> **Work order**
Write out every line below that contains "Open".

> **Exercise inputs**
%%
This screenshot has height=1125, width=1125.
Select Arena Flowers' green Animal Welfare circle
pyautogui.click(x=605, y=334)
%%
%%
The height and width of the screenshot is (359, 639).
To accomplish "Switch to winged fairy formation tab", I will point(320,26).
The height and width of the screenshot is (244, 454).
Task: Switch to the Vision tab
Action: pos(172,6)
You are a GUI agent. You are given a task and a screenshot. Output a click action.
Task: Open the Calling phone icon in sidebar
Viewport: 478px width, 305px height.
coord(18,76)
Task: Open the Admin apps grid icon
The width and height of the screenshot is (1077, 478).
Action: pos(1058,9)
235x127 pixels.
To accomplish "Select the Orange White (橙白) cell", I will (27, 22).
%%
> **Solution to this task**
Task: Open the Calling phone icon in sidebar
Task: Open the Admin apps grid icon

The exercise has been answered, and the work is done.